For miRNA transfection, miR-34a-5p mimics, inhibitor and negative control (miR-34a-5p NC) were purchased from GenePharma Co., Ltd. (Shanghai, China). Cells were transfected with miR-34a-5p mimics, miR-34a-5p inhibitors and miR-34a-5p NC respectively using Lipofectamine™ 3000, respectively, according to the manufacturer's protocols.
RNA isolation and quantitative real-time PCR (qRT-PCR)

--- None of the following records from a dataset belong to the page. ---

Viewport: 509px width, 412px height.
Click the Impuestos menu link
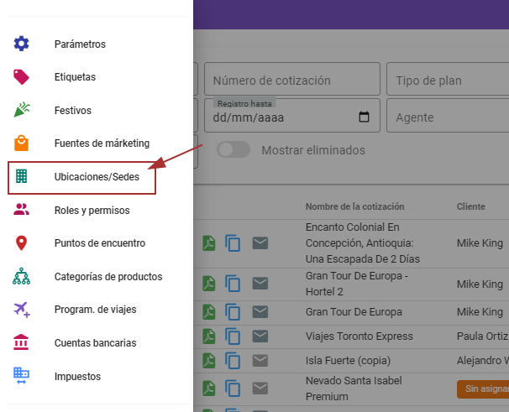(x=77, y=377)
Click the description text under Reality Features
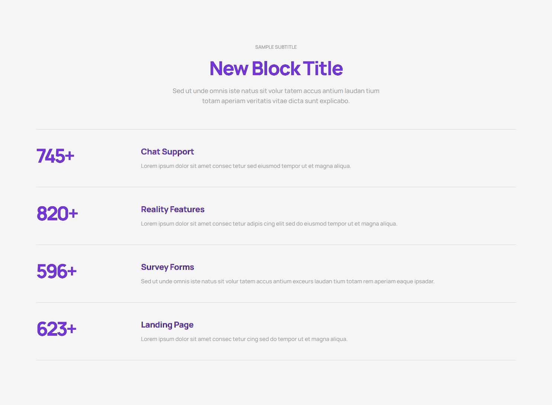Screen dimensions: 552x405 [x=269, y=224]
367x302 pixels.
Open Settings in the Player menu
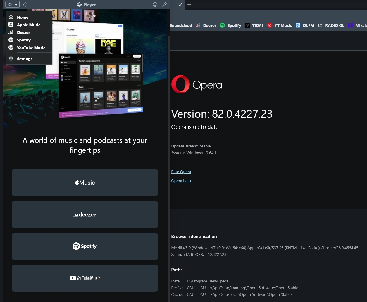(25, 59)
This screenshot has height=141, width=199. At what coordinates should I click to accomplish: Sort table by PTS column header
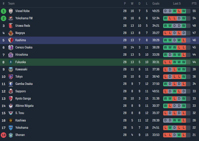[194, 4]
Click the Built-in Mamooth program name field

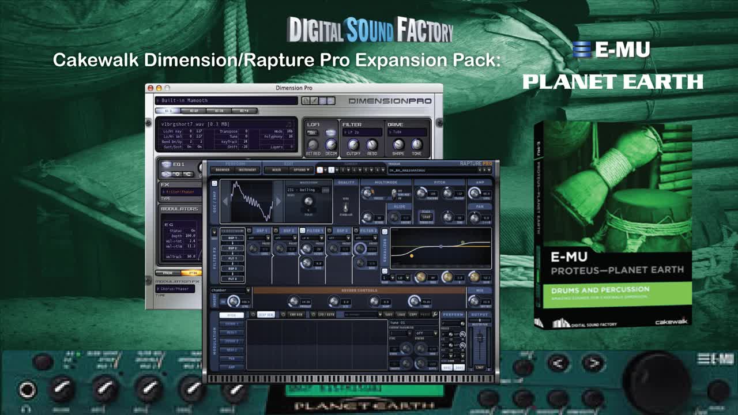pos(226,101)
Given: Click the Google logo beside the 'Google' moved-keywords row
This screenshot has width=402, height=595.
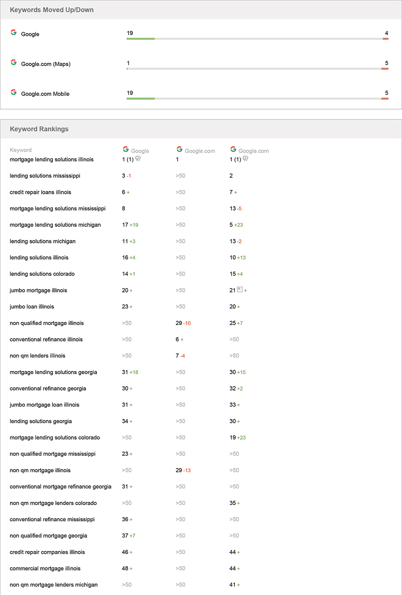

Total RNA from PC tissues or cells was isolated using TRIzol reagent (Invitrogen) after treatments. Then, reverse transcription reaction was performed with Revert Aid First Strand cDNA Synthesis kit (Thermo Fisher Scientific Inc., Rockford, IL, USA) and random primers to provide cDNA products. The thermocycling conditions were 25°C for 5 min; 42°C for 60 min; 70°C for 10 min for the reverse transcription. qRT-PCR assays were performed using SYBR Premix Ex Taq (Takara, Tokyo, Japan), primers and cDNA templates on the Applied Biosystems 7500 Real-Time PCR system [Applied Biosystems Inc. (ABI) Carlsbad, CA, USA). Each individual sample was performed in triplicate and the expression levels were quantified using the comparative cycle threshold (CT) method. Results were normalized to GAPDH expression and RNA enrichments were calculated using the equation 2−ΔΔCt (36). Specific primers for XIST and miR-34a-5p were designed and synthesized by RiboBio Co. The primer sequences used in the present study are shown in Table I.
Table I.
Primer sequences for qRT-PCR analysis.
| Gene name | Primer sequences |
|---|---|
| miR-34a-5p | Forward 5′-GGGGTGGCAGTGTCTTAGC-3′ |
| Reverse 5′-CAGTGCGTGTCGTGGAGT-3′ | |
| U6 | Forward 5′-CTCGCTTCGGCAGCACA-3′ |
| Reverse 5′-AACGCTTCACGAATTTGCGT-3′ | |
| XIST | Forward 5′-AGCTCCTCGGACAGCTGTAA-3′ |
| Reverse 5′-CTCCAGATAGCTGGCAACC-3′ | |
| GAPDH | Forward 5′-TGTTCGTCATGGGTGTGAAC-3′ |
| Reverse 5′-ATGGCATGGACTGTGGTCAT-3′ |
miR-34a-5p, microRNA-34a-5p; XIST, X inactive-specific transcript.
Luciferase reporter assay
293T cells (1×105 cells/well) were placed in a 24-well plate, and co-transfected 200 ng of either pGL3-XIST-wt or pGL3-XIST-Mut vector and 80 ng of either miR-34a-5p or miR-NC. After 48 h for transfection, cells were harvested and luciferase activities were measured with the Dual-Luciferase Reporter Assay System (Promega, Wisconsin, WI, USA). All transfection experiments were conducted in triplicate.
Cell viability
Cell viability was assessed by 3-(4,5-dimethylthiazol-2-yl)-2,5-diphenyl-tetrazolium bromide (MTT) assay. The treated cells (4,000 cells/well) were seeded in a 96-well plate and cultured in complete medium for 1, 2, 3, 4 and 5 days. MTT (0.5 mg/ml) was added to each well and incubation was carried out at 37°C for 4 h. Afterward, the supernatant was carefully aspirated and 100 µl of dimethyl sulfoxide (DMSO) was added. The absorbance was measured at 490 nm using a microplate reader. All experiments were repeated ≥3 times.
Colony formation assay
For the colony formation assay, the treated BxPC-3 and PANC-1 cells were seeded in 6-well plates at a density of 500 cells/well after transfection with different vectors. After 14 days, the cells were fixed with a 4% paraformaldehyde solution and stained with crystal violet. The total number of colonies in each plate from three independent transfections was counted under an inverted microscope to evaluate the colony formation ability.
Wound-healing assay
BxPC-3 or PANC-1 cells were transfected with different vectors and seeded in 6-well plates. Small linear wounds were created by removing a line of cells with a disinfected Eppendorf tip. After removing cell debris by washing with FBS-free medium, the wound areas were photographed under a microscope. Three different positions of distance between the two edges of the wound were calculated and analyzed by image analysis software (National Institute of Health, Bethesda, MD, USA).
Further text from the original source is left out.